Small but sweet, the common sparrow can be found everywhere in the world. Though there are subtle differences, sparrows are small birds with open habitats living in grasslands, deserts and scrublands. Our mallard duck ornament, with his handsome green head, is a favorite among bird watchers and the sportsman alike. Canadian Geese with their loud, distinct call and v-shaped flying formation in the late fall, are a regular reminder of changing seasons. 

Though there are more, the last two common birds we love to highlight are the chickadee and woodpecker. Named for their distinctive “chick-a-dee-dee-dee” alarm call, it’s more common to hear their “fee-bee” call around town. Though fairly common, hopefully the woodpecker isn’t common pecking on your home. 

Though not technically a rare bird, the cheery, red cardinal is a special sighting. Cardinals represent many things to many people, and seeing a flash of red in the dreary dark winter days can be the light we need. The cardinal ornaments in our collection are always best sellers. Is there one on your Christmas tree?

Rare Birds

Though we might not consider a common bird special because they’re easier to spot, rare birds are spectacular, but hard to find in the wild. And photos never do them justice. For instance, the national, federally protected bald eagle. Easily recognizable, but not a bird that you’ll see up close. Even in flight, these incredible birds will soar high above and not get too close. An egret is a tall, slender bird with beautiful white plumage and a sharp, long, yellow beak perfect for plucking fish out of the water.
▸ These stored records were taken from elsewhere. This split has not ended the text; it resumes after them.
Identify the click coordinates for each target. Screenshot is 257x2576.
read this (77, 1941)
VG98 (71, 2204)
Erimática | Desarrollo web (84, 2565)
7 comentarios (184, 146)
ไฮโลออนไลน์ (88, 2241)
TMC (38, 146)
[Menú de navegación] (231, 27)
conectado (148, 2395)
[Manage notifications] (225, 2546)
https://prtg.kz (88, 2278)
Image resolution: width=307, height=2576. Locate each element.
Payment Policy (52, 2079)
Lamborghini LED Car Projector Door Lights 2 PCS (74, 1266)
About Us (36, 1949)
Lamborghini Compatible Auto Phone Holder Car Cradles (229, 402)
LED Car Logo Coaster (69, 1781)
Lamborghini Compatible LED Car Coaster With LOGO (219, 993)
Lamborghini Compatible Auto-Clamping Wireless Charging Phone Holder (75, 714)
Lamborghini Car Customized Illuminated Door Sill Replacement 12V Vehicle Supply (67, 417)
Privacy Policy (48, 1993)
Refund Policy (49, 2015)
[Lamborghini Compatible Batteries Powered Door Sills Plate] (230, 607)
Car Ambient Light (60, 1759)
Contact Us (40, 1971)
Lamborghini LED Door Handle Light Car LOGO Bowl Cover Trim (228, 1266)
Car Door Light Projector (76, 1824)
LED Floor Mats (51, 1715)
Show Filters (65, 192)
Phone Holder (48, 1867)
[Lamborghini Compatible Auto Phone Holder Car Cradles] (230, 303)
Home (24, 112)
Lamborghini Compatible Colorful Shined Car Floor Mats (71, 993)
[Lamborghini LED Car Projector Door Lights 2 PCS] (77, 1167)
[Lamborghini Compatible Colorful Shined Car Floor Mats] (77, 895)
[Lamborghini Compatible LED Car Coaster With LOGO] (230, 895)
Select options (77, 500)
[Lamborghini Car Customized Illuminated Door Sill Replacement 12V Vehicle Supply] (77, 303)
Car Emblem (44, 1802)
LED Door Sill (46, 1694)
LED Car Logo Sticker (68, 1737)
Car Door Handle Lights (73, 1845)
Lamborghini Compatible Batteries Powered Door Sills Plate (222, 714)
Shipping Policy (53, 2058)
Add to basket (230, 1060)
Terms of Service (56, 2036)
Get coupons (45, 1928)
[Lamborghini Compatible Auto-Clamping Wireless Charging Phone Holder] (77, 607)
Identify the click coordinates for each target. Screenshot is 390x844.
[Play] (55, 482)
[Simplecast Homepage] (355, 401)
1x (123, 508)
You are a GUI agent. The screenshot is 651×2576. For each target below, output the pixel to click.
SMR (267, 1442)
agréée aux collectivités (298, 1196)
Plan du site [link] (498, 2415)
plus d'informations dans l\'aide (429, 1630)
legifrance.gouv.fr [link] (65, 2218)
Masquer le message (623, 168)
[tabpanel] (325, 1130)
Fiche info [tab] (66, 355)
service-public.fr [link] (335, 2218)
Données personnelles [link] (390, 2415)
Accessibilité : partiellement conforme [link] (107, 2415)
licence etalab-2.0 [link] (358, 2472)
They inhabit every continent, but avoid cold regions, arid deserts and high mountains. 

Two beautiful birds of prey, not commonly found in densely populated areas are the red-tailed hawk and the peregrine falcon. If you’re lucky, you might catch a flash of the reddish orange tail feathers of the hawk as it dives for it small-rodent prey. The darker, blue-grey peregrine falcon is known for it’s renowned speed, clocking over 200 mph during its hunting dive. It is considered the fasted bird in the world. 

Two much-loved rare birds living in opposite climates are the emperor penguin and the parrot. The emperor penguin is the tallest and heaviest species of penguins, but wear the same black and white tuxedo-like plumage similar to smaller species. Light-yellow feathers give them a splash of color matching their bright-yellow ear patches. Found on or much closer to the equator is the brightly colored parrot. These fabulous birds differ in colors and plumage, but provide a thrill when spotted. 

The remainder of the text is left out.